No hay ideología que valga cuando se trata de calcio. Ahí está el ejemplo de Ignazio la Russa, uno de los dirigentes de la postfascista Alianza Nacional. La Russa fue uno de esos jóvenes fascistas que, allá por los setenta, merodeaba por la plaza Euclide, en el Parioli romano, con un pastor alemán y una porra en el bolsillo, y organizaba expediciones punitivas contra los rojos. Ahora está en la derecha de la derecha y mantiene las viejas fidelidades. Fue uno de los asistentes al entierro de Romano Mussolini, el último hijo del dictador. Su perilla mefistofélica y su vozarrón rasposo no podían faltar en la ceremonia. Pero La Russa es del Inter. El otro día le preguntaron si no le dolía que su equipo jugara en más de una ocasión sin alinear un solo italiano. "Con tal de que ganen, pueden ser todos extranjeros, negros y comunistas", respondió.

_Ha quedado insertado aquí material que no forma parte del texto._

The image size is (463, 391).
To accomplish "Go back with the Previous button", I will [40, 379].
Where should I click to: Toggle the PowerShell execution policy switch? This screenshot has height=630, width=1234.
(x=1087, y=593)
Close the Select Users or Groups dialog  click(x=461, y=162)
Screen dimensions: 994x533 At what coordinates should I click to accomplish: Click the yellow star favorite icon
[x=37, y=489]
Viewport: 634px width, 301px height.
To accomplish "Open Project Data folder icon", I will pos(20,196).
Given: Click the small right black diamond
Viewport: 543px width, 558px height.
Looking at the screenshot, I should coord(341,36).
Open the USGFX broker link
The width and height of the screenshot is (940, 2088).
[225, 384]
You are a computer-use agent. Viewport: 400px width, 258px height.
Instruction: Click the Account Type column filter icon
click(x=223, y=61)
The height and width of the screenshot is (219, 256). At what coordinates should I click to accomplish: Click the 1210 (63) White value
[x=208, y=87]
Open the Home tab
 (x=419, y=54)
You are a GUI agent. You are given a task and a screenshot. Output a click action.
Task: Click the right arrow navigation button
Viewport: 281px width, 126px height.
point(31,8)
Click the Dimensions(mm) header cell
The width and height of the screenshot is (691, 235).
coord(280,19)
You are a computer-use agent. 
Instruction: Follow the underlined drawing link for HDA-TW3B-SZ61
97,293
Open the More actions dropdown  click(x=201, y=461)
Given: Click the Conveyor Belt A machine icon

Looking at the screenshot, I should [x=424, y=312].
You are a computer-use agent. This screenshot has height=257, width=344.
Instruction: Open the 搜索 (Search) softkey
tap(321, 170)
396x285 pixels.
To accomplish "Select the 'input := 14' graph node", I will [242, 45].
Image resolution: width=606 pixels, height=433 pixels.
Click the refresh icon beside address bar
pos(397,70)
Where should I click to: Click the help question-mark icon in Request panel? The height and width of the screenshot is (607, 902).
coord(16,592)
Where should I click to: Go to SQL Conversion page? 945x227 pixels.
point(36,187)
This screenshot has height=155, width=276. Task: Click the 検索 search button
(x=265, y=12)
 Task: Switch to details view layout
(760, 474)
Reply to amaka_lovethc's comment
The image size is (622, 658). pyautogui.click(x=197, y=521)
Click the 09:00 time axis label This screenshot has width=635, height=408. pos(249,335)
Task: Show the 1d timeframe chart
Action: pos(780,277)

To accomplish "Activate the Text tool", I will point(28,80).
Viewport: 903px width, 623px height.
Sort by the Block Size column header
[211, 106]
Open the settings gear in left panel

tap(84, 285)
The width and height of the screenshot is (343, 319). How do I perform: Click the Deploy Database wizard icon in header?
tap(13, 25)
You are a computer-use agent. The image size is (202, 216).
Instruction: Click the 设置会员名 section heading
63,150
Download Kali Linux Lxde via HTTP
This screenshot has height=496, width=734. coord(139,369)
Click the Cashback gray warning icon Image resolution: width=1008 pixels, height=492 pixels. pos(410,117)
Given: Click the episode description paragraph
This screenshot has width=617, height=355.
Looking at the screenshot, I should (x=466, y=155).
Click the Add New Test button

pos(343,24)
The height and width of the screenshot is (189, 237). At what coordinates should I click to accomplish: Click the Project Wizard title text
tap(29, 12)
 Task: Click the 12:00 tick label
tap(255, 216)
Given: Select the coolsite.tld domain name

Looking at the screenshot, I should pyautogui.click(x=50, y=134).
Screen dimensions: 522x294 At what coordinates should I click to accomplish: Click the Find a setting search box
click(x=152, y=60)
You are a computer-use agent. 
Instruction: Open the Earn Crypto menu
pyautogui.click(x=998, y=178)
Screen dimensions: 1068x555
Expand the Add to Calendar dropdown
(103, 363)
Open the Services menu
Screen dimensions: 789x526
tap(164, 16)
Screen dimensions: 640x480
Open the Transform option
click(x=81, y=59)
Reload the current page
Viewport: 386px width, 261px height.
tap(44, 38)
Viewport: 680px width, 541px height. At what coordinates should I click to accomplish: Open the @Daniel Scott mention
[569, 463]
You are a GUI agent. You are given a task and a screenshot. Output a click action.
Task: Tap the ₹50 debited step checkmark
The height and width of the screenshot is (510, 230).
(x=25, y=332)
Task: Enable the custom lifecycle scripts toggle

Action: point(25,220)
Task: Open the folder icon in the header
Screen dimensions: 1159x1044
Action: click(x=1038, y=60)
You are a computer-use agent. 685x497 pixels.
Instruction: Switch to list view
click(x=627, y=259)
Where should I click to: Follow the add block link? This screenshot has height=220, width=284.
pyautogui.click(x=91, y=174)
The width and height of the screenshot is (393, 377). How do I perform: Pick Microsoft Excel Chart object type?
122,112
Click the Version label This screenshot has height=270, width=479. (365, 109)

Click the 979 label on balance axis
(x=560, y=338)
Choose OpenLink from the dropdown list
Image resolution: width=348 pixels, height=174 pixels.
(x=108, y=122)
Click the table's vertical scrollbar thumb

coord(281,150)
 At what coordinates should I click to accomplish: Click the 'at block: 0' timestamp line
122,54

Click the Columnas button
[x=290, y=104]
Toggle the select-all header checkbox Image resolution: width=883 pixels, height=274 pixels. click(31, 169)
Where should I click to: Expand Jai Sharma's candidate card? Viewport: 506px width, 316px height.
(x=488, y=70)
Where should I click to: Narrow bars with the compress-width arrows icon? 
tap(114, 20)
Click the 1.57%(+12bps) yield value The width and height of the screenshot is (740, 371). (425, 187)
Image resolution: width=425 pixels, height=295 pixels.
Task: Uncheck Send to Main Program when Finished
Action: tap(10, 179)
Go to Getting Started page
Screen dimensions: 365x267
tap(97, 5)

Ese espíritu se extiende a casi todos los dirigentes políticos. Walter Veltroni, alcalde de Roma y gran esperanza de los Demócratas de Izquierda (antiguo PCI), es del Juventus (hasta cierto punto, eso equivaldría a un Gallardón culé) y nadie se lo recrimina, porque lo primero es lo primero. El presidente de su partido, Massimo d'Alema, es del Roma, y ya pueden aparecer en el estadio olímpico pancartas a favor del Duce, de los hornos crematorios o del fin del mundo: su fe no titubea.
Lo mismo pasa con Berlusconi y el Milan. O con el líder de los postfascistas, Gianfranco Fini, que, pese a un remota afinidad con el Bolonia, el club de su ciudad natal, levanta la bandera del Lazio. Lo de Fini tiene poco mérito: el núcleo duro de la afición lazial es mussoliniano, el delantero Di Canio lleva tatuajes fascistas y saluda brazo en alto, y una de las jefas de las bandas de tifosi del Lazio, una mujer que guarda siempre una pistola en el bolso, resulta ser la señora Fini.
Queda la excepción democristiana, un magma centrista y clerical que se alinea a la izquierda de la derecha y a la derecha de la izquierda y guarda distancias con el calcio. Los Rutelli, Casini y Follini no son futboleros. Como Romano Prodi, que se dedicaba al ciclismo y ahora corre maratones. Prodi sigue encabezando los sondeos y quizá, tras las elecciones del 9 y el 10 de abril, se convierta en el nuevo presidente del gobierno. Es posible. Pero se hace extraño imaginarlo. ¿Un líder sin colores? ¿Uno que no ha vestido nunca la camiseta de sus amores en el momento del éxtasis? Habrá que ver si los italianos confían en un tipo tan raro.